◆ Your task ◆
Please take the entries below from the first line through the line containing "Given: Select geo_id cell 360610317041" and repeat them exactly, leaving out everything after.

◆ Excerpted records ◆
***

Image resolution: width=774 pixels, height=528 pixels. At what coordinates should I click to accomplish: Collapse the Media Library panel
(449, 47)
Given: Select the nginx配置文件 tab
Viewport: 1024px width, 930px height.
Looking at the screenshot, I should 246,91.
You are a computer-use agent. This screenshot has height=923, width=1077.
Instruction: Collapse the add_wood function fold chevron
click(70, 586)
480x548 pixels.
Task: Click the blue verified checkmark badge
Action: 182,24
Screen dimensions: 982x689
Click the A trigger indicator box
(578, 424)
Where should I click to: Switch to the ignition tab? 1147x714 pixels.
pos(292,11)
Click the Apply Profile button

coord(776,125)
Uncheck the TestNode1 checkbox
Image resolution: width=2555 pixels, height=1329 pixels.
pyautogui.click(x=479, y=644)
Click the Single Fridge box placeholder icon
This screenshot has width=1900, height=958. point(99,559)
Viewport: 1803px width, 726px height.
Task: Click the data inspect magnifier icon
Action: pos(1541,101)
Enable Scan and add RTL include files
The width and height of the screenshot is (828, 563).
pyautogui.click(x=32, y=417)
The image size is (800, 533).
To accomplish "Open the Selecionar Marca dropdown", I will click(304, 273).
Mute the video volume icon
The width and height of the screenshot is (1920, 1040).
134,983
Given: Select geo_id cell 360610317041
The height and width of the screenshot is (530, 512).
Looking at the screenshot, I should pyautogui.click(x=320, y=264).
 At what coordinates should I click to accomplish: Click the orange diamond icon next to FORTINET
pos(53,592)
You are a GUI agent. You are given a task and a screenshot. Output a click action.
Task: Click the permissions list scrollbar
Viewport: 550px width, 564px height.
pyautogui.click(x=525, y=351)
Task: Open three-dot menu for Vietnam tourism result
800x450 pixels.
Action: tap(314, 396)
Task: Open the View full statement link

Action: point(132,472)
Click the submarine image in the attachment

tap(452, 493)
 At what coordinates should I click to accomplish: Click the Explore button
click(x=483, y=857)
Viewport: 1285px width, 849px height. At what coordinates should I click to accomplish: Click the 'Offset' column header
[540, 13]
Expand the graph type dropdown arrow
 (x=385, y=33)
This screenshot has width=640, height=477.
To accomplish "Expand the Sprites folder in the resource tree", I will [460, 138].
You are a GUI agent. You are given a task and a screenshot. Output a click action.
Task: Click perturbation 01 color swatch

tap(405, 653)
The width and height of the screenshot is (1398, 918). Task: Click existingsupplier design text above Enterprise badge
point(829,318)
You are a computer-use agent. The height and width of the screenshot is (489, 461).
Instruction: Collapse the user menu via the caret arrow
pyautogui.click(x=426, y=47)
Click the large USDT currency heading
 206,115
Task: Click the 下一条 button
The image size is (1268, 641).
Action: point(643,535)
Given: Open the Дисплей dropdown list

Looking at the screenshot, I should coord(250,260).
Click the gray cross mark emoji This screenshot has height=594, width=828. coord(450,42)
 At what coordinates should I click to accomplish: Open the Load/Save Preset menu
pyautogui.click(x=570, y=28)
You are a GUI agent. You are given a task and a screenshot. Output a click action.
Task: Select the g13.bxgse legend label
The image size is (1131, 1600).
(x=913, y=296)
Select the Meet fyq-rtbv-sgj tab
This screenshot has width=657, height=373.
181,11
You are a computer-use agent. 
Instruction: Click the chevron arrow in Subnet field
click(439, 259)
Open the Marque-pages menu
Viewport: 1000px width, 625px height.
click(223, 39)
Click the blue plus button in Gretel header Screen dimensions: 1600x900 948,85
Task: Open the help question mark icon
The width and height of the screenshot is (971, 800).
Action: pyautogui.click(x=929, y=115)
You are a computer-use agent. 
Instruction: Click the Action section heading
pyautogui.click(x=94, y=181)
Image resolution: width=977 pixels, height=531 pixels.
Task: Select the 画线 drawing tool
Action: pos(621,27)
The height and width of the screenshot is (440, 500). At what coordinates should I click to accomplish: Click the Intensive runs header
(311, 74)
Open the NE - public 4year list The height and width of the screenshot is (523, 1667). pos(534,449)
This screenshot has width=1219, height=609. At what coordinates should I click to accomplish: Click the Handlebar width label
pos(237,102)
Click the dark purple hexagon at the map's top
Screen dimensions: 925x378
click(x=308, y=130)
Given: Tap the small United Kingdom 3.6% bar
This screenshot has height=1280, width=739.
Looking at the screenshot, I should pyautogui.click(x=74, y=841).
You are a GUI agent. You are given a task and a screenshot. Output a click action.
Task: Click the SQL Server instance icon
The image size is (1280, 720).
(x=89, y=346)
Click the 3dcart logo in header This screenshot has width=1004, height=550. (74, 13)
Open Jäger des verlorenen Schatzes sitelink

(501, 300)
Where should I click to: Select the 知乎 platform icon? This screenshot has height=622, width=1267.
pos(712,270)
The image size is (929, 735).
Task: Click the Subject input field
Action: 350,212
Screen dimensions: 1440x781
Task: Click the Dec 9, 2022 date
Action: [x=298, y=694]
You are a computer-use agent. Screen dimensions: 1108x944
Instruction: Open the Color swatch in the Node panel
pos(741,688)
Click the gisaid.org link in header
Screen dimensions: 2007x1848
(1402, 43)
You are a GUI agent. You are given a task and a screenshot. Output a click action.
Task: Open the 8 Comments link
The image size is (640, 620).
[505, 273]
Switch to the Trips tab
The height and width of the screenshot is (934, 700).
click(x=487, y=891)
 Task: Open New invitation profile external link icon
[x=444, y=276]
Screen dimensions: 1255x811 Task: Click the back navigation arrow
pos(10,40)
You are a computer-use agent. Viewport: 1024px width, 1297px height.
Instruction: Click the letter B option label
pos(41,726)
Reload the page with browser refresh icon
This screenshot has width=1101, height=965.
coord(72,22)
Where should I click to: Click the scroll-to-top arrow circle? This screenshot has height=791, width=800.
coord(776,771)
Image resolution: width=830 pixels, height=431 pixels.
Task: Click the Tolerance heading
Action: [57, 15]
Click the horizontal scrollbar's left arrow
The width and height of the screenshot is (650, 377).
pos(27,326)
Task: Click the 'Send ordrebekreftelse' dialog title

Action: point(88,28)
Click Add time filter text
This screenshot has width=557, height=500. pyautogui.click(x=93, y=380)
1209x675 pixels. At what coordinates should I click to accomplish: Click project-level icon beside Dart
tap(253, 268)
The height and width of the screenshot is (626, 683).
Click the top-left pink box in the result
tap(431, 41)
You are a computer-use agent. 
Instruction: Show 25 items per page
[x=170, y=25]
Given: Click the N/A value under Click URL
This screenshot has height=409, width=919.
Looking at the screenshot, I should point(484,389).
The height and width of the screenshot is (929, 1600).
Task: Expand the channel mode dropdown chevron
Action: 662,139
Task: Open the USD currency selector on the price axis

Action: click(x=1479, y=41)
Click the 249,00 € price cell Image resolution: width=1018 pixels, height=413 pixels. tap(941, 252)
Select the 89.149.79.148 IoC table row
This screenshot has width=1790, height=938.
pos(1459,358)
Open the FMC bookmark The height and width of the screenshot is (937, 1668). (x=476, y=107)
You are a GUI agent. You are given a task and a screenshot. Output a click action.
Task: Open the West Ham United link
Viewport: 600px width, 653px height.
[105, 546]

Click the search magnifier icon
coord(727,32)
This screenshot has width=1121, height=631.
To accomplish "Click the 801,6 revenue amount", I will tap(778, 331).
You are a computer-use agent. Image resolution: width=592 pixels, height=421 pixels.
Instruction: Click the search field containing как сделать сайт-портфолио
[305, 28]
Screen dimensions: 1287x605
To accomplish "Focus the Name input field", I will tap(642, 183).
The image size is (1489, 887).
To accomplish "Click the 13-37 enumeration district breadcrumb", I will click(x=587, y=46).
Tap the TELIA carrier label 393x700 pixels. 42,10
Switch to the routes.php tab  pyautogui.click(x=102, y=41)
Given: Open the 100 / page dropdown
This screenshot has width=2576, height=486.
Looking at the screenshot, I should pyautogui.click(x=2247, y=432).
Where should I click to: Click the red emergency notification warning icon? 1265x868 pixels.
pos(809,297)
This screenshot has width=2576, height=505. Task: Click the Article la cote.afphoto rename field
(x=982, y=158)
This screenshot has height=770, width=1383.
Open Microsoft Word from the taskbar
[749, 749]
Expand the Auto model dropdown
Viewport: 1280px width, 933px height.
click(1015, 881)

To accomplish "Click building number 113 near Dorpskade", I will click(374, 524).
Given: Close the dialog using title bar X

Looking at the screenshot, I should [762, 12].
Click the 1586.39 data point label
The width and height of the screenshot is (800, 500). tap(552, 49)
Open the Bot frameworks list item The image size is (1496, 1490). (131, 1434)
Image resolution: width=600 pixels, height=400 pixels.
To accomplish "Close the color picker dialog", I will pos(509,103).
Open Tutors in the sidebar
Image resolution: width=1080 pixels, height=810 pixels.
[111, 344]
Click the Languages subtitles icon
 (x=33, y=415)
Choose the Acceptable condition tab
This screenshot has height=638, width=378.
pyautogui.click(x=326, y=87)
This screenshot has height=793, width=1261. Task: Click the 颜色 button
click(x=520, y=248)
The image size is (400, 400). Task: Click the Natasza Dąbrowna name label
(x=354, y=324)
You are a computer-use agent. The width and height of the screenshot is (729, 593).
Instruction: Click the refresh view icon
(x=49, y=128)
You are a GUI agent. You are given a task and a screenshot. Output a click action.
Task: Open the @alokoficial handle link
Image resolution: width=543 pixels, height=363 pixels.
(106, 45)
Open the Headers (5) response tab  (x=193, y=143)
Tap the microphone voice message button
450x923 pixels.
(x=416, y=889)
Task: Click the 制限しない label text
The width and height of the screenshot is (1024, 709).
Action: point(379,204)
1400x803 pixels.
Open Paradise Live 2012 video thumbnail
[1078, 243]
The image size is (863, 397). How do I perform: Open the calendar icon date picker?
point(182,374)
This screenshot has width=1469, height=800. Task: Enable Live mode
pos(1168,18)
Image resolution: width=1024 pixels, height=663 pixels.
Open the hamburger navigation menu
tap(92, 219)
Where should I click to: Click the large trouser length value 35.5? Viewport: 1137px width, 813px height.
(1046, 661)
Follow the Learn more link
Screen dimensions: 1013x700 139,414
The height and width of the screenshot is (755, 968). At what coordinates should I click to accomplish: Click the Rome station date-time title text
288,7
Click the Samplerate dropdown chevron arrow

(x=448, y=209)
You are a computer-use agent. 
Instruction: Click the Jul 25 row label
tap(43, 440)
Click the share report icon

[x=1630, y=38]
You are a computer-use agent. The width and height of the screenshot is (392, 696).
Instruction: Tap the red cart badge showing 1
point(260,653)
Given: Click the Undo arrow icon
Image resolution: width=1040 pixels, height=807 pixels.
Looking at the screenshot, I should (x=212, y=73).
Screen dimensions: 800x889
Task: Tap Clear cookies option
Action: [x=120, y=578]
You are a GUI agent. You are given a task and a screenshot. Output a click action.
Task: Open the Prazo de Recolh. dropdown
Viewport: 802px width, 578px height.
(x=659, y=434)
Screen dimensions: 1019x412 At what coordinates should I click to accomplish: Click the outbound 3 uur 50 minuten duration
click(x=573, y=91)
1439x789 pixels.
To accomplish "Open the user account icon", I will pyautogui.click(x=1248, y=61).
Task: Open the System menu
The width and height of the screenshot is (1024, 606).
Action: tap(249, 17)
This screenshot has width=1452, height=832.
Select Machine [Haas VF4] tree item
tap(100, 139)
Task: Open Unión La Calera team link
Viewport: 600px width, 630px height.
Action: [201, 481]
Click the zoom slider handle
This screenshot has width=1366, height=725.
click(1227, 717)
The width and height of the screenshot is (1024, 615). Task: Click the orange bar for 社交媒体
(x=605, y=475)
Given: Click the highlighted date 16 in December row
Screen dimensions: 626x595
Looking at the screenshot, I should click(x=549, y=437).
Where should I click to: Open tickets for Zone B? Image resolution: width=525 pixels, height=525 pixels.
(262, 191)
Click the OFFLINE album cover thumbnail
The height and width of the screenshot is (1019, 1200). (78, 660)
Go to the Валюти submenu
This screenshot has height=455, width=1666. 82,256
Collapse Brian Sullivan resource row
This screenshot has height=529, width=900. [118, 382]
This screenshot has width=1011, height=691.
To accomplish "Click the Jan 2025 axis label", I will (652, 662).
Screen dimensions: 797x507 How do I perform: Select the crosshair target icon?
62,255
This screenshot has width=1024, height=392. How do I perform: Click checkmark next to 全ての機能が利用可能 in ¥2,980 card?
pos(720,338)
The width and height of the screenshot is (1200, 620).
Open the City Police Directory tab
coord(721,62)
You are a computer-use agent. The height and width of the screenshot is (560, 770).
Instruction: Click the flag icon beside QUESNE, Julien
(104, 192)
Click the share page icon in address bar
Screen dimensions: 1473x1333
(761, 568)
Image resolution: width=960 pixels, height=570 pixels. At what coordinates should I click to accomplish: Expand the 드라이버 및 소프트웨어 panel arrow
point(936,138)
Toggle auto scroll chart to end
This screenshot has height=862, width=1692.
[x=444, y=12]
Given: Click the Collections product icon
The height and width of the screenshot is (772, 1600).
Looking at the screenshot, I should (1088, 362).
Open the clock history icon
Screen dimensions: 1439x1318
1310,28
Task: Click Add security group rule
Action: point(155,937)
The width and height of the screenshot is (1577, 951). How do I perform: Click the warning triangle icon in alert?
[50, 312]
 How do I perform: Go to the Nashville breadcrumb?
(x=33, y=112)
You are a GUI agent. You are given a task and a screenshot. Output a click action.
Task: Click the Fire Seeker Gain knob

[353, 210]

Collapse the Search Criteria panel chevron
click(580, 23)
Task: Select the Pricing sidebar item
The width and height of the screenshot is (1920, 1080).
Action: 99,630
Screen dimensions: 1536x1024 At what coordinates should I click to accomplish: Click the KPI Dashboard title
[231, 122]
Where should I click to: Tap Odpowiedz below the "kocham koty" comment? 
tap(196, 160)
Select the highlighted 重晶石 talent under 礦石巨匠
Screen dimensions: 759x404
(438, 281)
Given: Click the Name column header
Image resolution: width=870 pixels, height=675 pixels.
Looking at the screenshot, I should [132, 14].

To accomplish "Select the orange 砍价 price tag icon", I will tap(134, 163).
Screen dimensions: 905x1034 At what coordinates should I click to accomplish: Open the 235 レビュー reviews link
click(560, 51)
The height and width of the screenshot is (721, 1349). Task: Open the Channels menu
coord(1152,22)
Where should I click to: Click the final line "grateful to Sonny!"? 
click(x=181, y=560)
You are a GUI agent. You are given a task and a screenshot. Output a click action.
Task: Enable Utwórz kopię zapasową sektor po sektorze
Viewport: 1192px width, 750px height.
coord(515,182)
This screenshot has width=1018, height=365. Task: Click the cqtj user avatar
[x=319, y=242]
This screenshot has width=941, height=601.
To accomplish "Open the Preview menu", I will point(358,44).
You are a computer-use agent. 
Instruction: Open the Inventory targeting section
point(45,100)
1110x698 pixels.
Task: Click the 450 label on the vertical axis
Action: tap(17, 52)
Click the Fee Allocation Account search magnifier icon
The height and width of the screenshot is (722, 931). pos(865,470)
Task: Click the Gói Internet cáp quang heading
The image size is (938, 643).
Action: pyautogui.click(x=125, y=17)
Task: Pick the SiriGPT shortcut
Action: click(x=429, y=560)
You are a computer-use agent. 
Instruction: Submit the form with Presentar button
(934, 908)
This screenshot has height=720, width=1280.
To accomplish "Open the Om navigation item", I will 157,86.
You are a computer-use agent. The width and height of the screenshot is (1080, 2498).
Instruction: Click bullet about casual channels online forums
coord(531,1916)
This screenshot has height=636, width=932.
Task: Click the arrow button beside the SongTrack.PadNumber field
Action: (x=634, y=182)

***

◆ Your response ◆
Image resolution: width=774 pixels, height=528 pixels. At what coordinates should I click to accomplish: Collapse the Media Library panel
(449, 47)
Given: Select the nginx配置文件 tab
Viewport: 1024px width, 930px height.
Looking at the screenshot, I should 246,91.
You are a computer-use agent. This screenshot has height=923, width=1077.
Instruction: Collapse the add_wood function fold chevron
click(70, 586)
480x548 pixels.
Task: Click the blue verified checkmark badge
Action: 182,24
Screen dimensions: 982x689
Click the A trigger indicator box
(578, 424)
Where should I click to: Switch to the ignition tab? 1147x714 pixels.
pos(292,11)
Click the Apply Profile button

coord(776,125)
Uncheck the TestNode1 checkbox
Image resolution: width=2555 pixels, height=1329 pixels.
pyautogui.click(x=479, y=644)
Click the Single Fridge box placeholder icon
This screenshot has width=1900, height=958. point(99,559)
Viewport: 1803px width, 726px height.
Task: Click the data inspect magnifier icon
Action: pos(1541,101)
Enable Scan and add RTL include files
The width and height of the screenshot is (828, 563).
pyautogui.click(x=32, y=417)
The image size is (800, 533).
To accomplish "Open the Selecionar Marca dropdown", I will click(304, 273).
Mute the video volume icon
The width and height of the screenshot is (1920, 1040).
134,983
Given: Select geo_id cell 360610317041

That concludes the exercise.